Three features of the minutes have grabbed attention, perhaps simply because they covered areas not directly touched on in the Sep FOMC statement/press conference. These are that:

  • The strengthening of the US dollar, in the minds of ‘some’ FOMC participants, represents a downside risk to growth (and for ‘a couple’, risk of impeding progress towards the 2% inflation goal).
  • Economic weakness in some parts of the word (Eurozone, Brazil and latterly Japan) posed some downside risks for USD growth.
  • Fear that removal of the phrase ‘considerable time’ would be misunderstood as implying a shorter time until Fed rate ‘lift-off’ than previously discounted.
  • Given that the Fed’s ‘dot points’ – that recall showed the Fed Funds rate rising further in 2015 and 2016 than previously forecast – presumably should have incorporated these risks, arguably markets have gone overboard in their interpretation.

We certainly don’t interpret the minutes as any attempt by the Fed to ‘talk down’ the US dollar (and surely they can see that a stronger Euro, Yen or Real is only going to aggravate current economic weakness in these areas?). That said, we can’t deny that it can/will impinge on the Fed’s domestic economic (and perhaps inflation) forecasts – and of course the dollar has risen further since the meeting took place – and which then feedback directly into their policy outlook – which then weakens the dollar! This scribe’s head already hurts.

There is very little else to note about offshore market news and price action, with no significant economic news out of Europe or the US. Chicago Fed President Charles Evans. An arch dove (and 2015 FOMC voting member) was out being himself, calling for ‘exceptional patience’ in raising rates, and also playing up the aforementioned US dollar risks to growth and inflation.

Coming Up

This morning’s release of the September labour force survey, however meaningless, is apt to keep local markets quiet this morning until the numbers are published. As NAB’s Peter Jolly suggests, ‘In truth, whatever the ABS prints for today’s September labour force should be entirely ignored on the basis of complete unreliability’. PJ also quips that it is wrong to characterize the employment report as a lottery because ‘at least a lottery has a prize’.

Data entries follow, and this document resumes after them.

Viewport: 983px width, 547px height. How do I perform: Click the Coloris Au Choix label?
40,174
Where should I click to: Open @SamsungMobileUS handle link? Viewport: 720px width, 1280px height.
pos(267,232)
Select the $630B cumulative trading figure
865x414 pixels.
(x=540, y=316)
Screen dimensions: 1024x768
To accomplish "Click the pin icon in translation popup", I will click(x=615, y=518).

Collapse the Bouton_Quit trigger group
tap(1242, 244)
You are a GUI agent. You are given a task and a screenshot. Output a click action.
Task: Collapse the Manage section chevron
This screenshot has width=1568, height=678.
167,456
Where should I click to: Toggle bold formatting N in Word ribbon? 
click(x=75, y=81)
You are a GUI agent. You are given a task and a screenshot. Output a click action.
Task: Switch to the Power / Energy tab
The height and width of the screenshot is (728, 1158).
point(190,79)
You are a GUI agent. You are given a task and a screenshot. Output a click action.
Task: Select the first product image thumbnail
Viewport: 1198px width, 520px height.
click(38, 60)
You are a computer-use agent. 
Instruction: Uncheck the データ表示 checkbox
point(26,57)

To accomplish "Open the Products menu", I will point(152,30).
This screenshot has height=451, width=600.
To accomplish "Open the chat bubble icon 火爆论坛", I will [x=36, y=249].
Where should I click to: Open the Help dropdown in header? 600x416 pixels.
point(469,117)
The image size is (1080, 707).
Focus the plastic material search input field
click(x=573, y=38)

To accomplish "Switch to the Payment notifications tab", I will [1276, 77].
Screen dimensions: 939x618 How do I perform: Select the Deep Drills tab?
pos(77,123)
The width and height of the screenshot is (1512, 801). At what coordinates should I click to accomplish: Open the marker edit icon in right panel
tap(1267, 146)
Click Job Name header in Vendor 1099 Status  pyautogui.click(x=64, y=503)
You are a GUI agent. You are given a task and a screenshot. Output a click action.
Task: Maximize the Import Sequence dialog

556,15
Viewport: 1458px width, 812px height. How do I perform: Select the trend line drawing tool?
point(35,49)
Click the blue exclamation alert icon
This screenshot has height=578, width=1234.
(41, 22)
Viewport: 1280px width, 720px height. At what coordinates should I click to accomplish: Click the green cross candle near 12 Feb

Given that the new August number, based on removing the previously applied seasonally adjustment, should now be put at +32k, NAB’s new pick for September is +30k (new market consensus +20k) . Slightly more (but still not much more) attention should be paid to the unemployment rate and which from what should be a new 6.0% August base (was 6.1%) we expect will be unchanged (market 6.1%).

More credible than the ABS statisticians (or perhaps to be to be fair, ABS survey data) is the RBA’s Luci Ellis, charged with financial stability and who will have as much or more input as any other RBA member into the form and substance of macroprudential rules for the housing market. She speaks at a conference starting at 12:55 AEDT.

Tonight, we will hear from no fewer than five Fed speakers between 01:15 and 06:40 AEDT. Bullard, Tarullo, Lacker, Fischer (Fed VC Stanley, not Richard) and Williams are on the agenda, as too is ECB President Draghi (in Washington for the IMF/World Bank meets).

The BoE meets (no change confidently expected) while US data includes wholesale trade and inventories and weekly jobless claims.

Overnight

On global stock markets, the S&P 500 was +1.80%. Bond markets saw US 10-years -2.84bp to 2.31%. On commodity markets, Brent crude oil -0.40% to $91.69, gold was +0.4% to $1,205, iron ore -0.3% to $80.18. AUD is at 0.8847.

• Fairfax media reveals ‘secret’ €4m payment by Australia’s UGL to C.Y. Leung – later to become Hong Kong’s now embattled HK chief executive – in return for his support for its Asian business ambitions.